--- begin Provided records ---
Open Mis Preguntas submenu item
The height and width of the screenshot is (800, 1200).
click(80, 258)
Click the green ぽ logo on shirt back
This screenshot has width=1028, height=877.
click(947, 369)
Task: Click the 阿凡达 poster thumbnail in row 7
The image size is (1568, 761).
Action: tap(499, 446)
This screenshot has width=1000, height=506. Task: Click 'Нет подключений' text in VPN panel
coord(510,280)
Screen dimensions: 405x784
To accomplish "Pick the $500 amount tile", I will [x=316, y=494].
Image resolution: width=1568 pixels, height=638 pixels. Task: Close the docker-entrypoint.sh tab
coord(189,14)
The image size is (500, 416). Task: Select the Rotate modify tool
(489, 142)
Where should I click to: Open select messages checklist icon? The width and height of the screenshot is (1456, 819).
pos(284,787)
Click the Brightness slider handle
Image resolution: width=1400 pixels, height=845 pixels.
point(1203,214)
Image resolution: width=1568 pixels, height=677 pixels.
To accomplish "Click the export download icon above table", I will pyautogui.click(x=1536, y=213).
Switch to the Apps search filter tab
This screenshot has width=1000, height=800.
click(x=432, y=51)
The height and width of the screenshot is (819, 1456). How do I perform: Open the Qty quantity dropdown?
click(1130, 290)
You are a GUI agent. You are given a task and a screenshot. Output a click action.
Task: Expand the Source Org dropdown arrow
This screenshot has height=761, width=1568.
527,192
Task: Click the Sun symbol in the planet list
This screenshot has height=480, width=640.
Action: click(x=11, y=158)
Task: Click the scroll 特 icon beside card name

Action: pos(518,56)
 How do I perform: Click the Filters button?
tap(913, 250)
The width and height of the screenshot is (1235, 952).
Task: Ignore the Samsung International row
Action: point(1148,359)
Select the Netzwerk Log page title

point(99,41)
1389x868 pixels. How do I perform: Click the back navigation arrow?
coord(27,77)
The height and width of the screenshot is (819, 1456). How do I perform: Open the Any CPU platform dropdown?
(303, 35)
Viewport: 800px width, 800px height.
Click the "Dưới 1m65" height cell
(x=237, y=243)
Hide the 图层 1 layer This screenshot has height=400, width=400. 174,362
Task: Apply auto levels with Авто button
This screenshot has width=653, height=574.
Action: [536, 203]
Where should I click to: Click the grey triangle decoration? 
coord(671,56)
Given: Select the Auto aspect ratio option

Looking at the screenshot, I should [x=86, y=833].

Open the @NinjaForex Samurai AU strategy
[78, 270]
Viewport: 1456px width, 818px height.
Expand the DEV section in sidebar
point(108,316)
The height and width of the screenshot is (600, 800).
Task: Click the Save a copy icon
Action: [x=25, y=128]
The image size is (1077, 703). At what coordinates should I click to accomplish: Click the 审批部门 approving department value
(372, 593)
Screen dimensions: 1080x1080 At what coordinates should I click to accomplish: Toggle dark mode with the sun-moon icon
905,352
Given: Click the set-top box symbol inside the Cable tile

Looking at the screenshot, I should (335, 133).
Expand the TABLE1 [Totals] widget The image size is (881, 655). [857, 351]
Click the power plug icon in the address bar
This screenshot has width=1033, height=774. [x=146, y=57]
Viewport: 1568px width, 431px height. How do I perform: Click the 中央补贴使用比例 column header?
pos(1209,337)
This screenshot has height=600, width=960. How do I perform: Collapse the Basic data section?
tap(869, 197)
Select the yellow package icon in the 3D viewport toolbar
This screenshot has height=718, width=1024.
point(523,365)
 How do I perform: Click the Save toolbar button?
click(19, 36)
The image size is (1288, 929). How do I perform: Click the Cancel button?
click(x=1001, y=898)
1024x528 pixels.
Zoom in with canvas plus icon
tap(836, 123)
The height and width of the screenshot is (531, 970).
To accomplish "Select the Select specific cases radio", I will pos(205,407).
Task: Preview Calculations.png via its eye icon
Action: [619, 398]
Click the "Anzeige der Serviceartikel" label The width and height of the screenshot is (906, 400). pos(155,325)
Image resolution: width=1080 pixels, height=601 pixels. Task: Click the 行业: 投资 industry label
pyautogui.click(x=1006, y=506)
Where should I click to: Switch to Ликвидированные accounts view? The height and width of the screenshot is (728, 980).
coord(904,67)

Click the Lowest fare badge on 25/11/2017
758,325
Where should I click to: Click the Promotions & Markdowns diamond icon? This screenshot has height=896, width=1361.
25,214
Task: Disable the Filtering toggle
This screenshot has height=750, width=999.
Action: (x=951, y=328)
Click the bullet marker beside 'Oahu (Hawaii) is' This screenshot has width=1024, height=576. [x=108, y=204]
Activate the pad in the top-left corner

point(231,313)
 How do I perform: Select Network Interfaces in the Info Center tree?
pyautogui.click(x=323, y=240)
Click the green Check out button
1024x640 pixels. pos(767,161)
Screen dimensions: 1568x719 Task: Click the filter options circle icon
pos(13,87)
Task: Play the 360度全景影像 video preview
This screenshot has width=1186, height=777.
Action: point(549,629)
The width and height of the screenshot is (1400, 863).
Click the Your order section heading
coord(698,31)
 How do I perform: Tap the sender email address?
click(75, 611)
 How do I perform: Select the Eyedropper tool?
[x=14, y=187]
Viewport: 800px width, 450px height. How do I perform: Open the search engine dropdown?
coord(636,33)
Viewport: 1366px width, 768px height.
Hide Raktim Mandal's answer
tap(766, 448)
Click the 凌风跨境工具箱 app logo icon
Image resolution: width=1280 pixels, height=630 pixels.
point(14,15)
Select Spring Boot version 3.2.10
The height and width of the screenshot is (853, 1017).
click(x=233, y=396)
--- end Provided records ---
> [What to produce] Render the lines of each of the records above as a numbered list, omitting any blank lines.

> [Response to this task]
1. Open Mis Preguntas submenu item
2. The height and width of the screenshot is (800, 1200).
3. click(80, 258)
4. Click the green ぽ logo on shirt back
5. This screenshot has width=1028, height=877.
6. click(947, 369)
7. Task: Click the 阿凡达 poster thumbnail in row 7
8. The image size is (1568, 761).
9. Action: tap(499, 446)
10. This screenshot has width=1000, height=506. Task: Click 'Нет подключений' text in VPN panel
11. coord(510,280)
12. Screen dimensions: 405x784
13. To accomplish "Pick the $500 amount tile", I will [x=316, y=494].
14. Image resolution: width=1568 pixels, height=638 pixels. Task: Close the docker-entrypoint.sh tab
15. coord(189,14)
16. The image size is (500, 416). Task: Select the Rotate modify tool
17. (489, 142)
18. Where should I click to: Open select messages checklist icon? The width and height of the screenshot is (1456, 819).
19. pos(284,787)
20. Click the Brightness slider handle
21. Image resolution: width=1400 pixels, height=845 pixels.
22. point(1203,214)
23. Image resolution: width=1568 pixels, height=677 pixels.
24. To accomplish "Click the export download icon above table", I will pyautogui.click(x=1536, y=213).
25. Switch to the Apps search filter tab
26. This screenshot has width=1000, height=800.
27. click(x=432, y=51)
28. The height and width of the screenshot is (819, 1456). How do I perform: Open the Qty quantity dropdown?
29. click(1130, 290)
30. You are a GUI agent. You are given a task and a screenshot. Output a click action.
31. Task: Expand the Source Org dropdown arrow
32. This screenshot has height=761, width=1568.
33. 527,192
34. Task: Click the Sun symbol in the planet list
35. This screenshot has height=480, width=640.
36. Action: click(x=11, y=158)
37. Task: Click the scroll 特 icon beside card name
38. Action: pos(518,56)
39.  How do I perform: Click the Filters button?
40. tap(913, 250)
41. The width and height of the screenshot is (1235, 952).
42. Task: Ignore the Samsung International row
43. Action: point(1148,359)
44. Select the Netzwerk Log page title
45. point(99,41)
46. 1389x868 pixels. How do I perform: Click the back navigation arrow?
47. coord(27,77)
48. The height and width of the screenshot is (819, 1456). How do I perform: Open the Any CPU platform dropdown?
49. (303, 35)
50. Viewport: 800px width, 800px height.
51. Click the "Dưới 1m65" height cell
52. (x=237, y=243)
53. Hide the 图层 1 layer This screenshot has height=400, width=400. 174,362
54. Task: Apply auto levels with Авто button
55. This screenshot has width=653, height=574.
56. Action: [536, 203]
57. Where should I click to: Click the grey triangle decoration? 
58. coord(671,56)
59. Given: Select the Auto aspect ratio option
60. Looking at the screenshot, I should [x=86, y=833].
61. Open the @NinjaForex Samurai AU strategy
62. [78, 270]
63. Viewport: 1456px width, 818px height.
64. Expand the DEV section in sidebar
65. point(108,316)
66. The height and width of the screenshot is (600, 800).
67. Task: Click the Save a copy icon
68. Action: [x=25, y=128]
69. The image size is (1077, 703). At what coordinates should I click to accomplish: Click the 审批部门 approving department value
70. (372, 593)
71. Screen dimensions: 1080x1080 At what coordinates should I click to accomplish: Toggle dark mode with the sun-moon icon
72. 905,352
73. Given: Click the set-top box symbol inside the Cable tile
74. Looking at the screenshot, I should (335, 133).
75. Expand the TABLE1 [Totals] widget The image size is (881, 655). [857, 351]
76. Click the power plug icon in the address bar
77. This screenshot has width=1033, height=774. [x=146, y=57]
78. Viewport: 1568px width, 431px height. How do I perform: Click the 中央补贴使用比例 column header?
79. pos(1209,337)
80. This screenshot has height=600, width=960. How do I perform: Collapse the Basic data section?
81. tap(869, 197)
82. Select the yellow package icon in the 3D viewport toolbar
83. This screenshot has height=718, width=1024.
84. point(523,365)
85.  How do I perform: Click the Save toolbar button?
86. click(19, 36)
87. The image size is (1288, 929). How do I perform: Click the Cancel button?
88. click(x=1001, y=898)
89. 1024x528 pixels.
90. Zoom in with canvas plus icon
91. tap(836, 123)
92. The height and width of the screenshot is (531, 970).
93. To accomplish "Select the Select specific cases radio", I will pos(205,407).
94. Task: Preview Calculations.png via its eye icon
95. Action: [619, 398]
96. Click the "Anzeige der Serviceartikel" label The width and height of the screenshot is (906, 400). pos(155,325)
97. Image resolution: width=1080 pixels, height=601 pixels. Task: Click the 行业: 投资 industry label
98. pyautogui.click(x=1006, y=506)
99. Where should I click to: Switch to Ликвидированные accounts view? The height and width of the screenshot is (728, 980).
100. coord(904,67)
101. Click the Lowest fare badge on 25/11/2017
102. 758,325
103. Where should I click to: Click the Promotions & Markdowns diamond icon? This screenshot has height=896, width=1361.
104. 25,214
105. Task: Disable the Filtering toggle
106. This screenshot has height=750, width=999.
107. Action: (x=951, y=328)
108. Click the bullet marker beside 'Oahu (Hawaii) is' This screenshot has width=1024, height=576. [x=108, y=204]
109. Activate the pad in the top-left corner
110. point(231,313)
111.  How do I perform: Select Network Interfaces in the Info Center tree?
112. pyautogui.click(x=323, y=240)
113. Click the green Check out button
114. 1024x640 pixels. pos(767,161)
115. Screen dimensions: 1568x719 Task: Click the filter options circle icon
116. pos(13,87)
117. Task: Play the 360度全景影像 video preview
118. This screenshot has width=1186, height=777.
119. Action: point(549,629)
120. The width and height of the screenshot is (1400, 863).
121. Click the Your order section heading
122. coord(698,31)
123.  How do I perform: Tap the sender email address?
124. click(75, 611)
125.  How do I perform: Select the Eyedropper tool?
126. [x=14, y=187]
127. Viewport: 800px width, 450px height. How do I perform: Open the search engine dropdown?
128. coord(636,33)
129. Viewport: 1366px width, 768px height.
130. Hide Raktim Mandal's answer
131. tap(766, 448)
132. Click the 凌风跨境工具箱 app logo icon
133. Image resolution: width=1280 pixels, height=630 pixels.
134. point(14,15)
135. Select Spring Boot version 3.2.10
136. The height and width of the screenshot is (853, 1017).
137. click(x=233, y=396)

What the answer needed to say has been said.